= Beginning of Section =
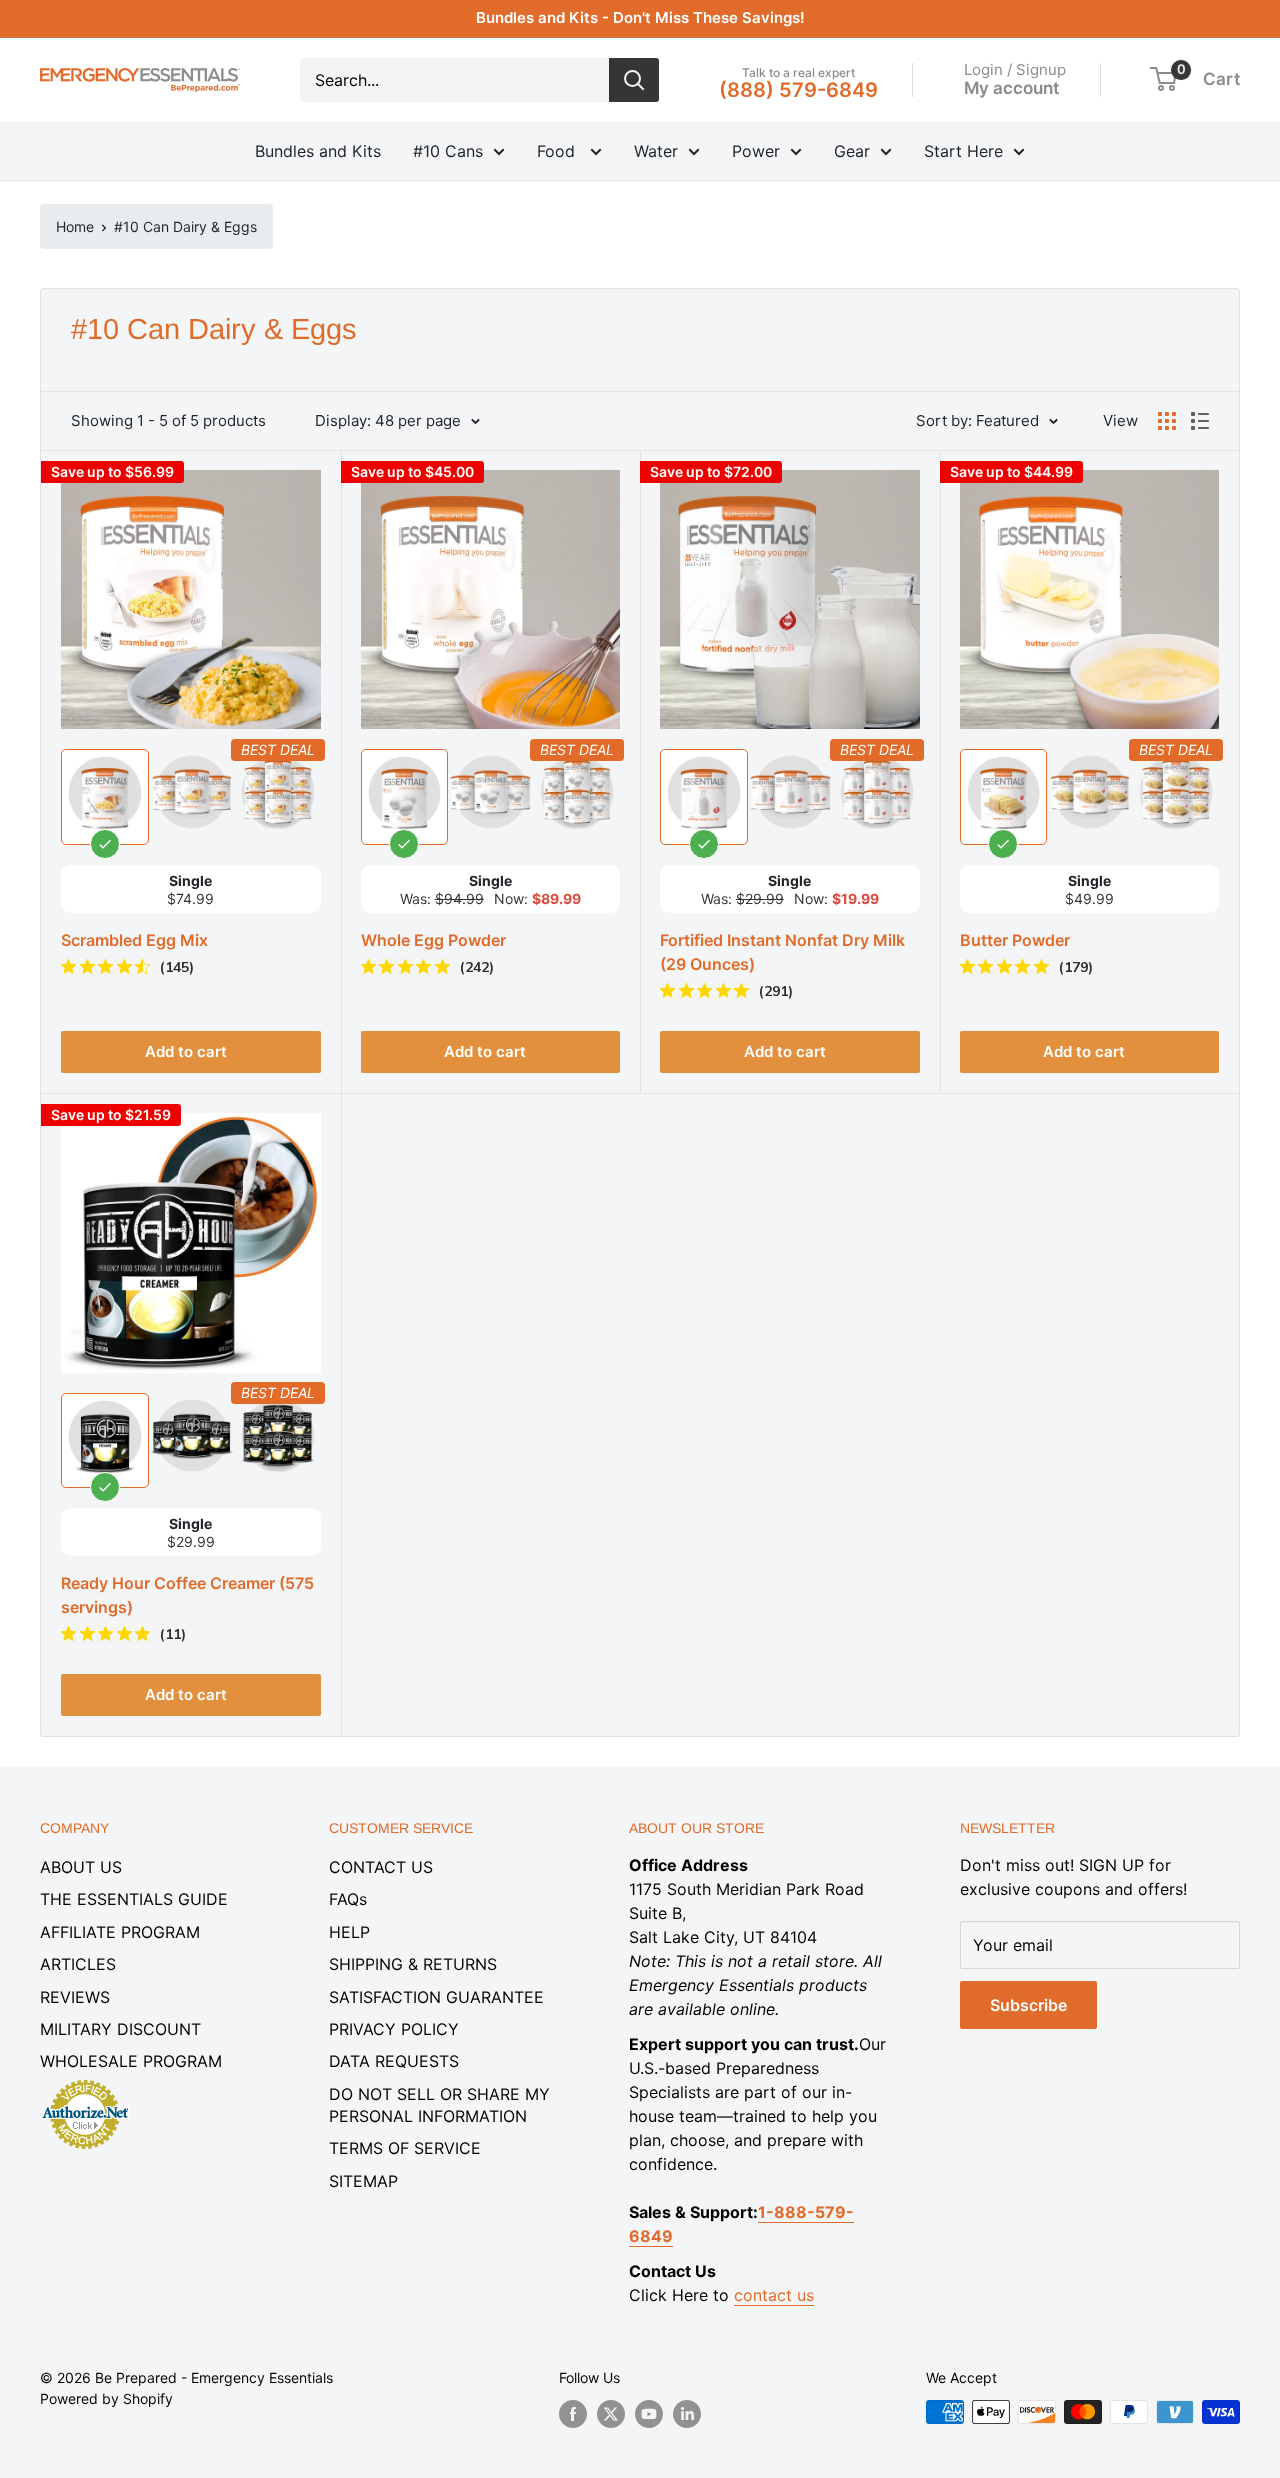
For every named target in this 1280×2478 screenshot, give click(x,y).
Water (656, 151)
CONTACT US (381, 1867)
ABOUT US (81, 1867)
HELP (349, 1932)
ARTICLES (78, 1964)
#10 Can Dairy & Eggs (185, 226)
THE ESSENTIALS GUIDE (134, 1899)
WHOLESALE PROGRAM (131, 2061)
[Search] (634, 80)
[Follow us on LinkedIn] (687, 2414)
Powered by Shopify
= End of Section =
### Exercise description:
Print the lines from the one containing "[Search] (634, 80)" through the end of the material, word for word, and nothing else.

### Solution below:
[Search] (634, 80)
[Follow us on LinkedIn] (687, 2414)
Powered by Shopify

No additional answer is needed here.